Definition
A training approach in which the instructor uses realistic flight situations, rather than isolated maneuvers, as the framework for learning. The student is placed in a meaningful operational context — a planned cross-country, a diversion, a system failure, a weather decision — and must apply knowledge, judgment, and skill to manage the situation. The instructor's role is to facilitate decision-making rather than dictate correct answers.
Plain English
A way of teaching flying where the instructor sets up real-world flight situations and lets the student work through them, instead of just drilling individual skills one at a time.
Context Anchor
Seen in flight lessons, simulator sessions, preflight briefings, and instructor lesson plans where a training event is built around a realistic flight situation.
Derivation
From 'scenario,' originally an Italian theatrical term meaning the outline of a play's scenes.
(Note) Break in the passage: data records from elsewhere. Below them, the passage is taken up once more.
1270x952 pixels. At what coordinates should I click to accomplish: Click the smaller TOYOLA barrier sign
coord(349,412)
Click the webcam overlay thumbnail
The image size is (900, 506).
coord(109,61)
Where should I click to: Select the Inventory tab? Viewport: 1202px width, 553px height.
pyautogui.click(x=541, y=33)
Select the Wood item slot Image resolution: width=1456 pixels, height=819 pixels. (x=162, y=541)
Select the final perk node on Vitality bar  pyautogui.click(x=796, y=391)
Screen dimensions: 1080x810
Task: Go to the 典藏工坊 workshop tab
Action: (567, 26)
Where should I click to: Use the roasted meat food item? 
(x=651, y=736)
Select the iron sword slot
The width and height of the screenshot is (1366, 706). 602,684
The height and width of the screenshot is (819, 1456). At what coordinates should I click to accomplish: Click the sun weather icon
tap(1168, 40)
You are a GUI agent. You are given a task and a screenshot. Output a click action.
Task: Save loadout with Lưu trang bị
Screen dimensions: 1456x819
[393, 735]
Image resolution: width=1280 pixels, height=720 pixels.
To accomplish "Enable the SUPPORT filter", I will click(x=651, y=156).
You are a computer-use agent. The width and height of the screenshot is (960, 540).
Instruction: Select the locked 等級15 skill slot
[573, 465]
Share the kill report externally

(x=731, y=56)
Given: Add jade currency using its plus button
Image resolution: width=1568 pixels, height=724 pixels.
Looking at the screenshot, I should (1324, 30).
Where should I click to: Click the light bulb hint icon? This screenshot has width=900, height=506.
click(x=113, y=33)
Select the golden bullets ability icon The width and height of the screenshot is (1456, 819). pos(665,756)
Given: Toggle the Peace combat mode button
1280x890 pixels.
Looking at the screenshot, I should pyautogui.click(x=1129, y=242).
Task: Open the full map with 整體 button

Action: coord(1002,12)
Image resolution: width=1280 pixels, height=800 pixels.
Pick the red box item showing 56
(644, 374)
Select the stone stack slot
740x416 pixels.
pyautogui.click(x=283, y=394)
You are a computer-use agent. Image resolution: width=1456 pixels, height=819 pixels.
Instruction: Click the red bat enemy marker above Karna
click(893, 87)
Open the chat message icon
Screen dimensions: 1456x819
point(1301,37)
In training, it means a structured situation the student steps into and works through — the lesson is built around the situation, not around isolated drills.
Why Pilots Care
It builds practical judgment that reduces errors when pilots encounter unexpected situations in real flight.
Intuition Check
Do not read this as simply “telling a flying story.” In this FAA training context, the scenario is the structure of the lesson: it gives the student a realistic situation to manage and decisions to make.
Example Sentence 1
The CFI used the scenario-based training method by giving the student a planned flight to a nearby airport and then introducing a deteriorating weather report en route, requiring the student to decide whether to continue, divert, or return.
Example Sentence 2
By applying the scenario-based training method, the student learned to prioritize tasks during an unexpected weather change.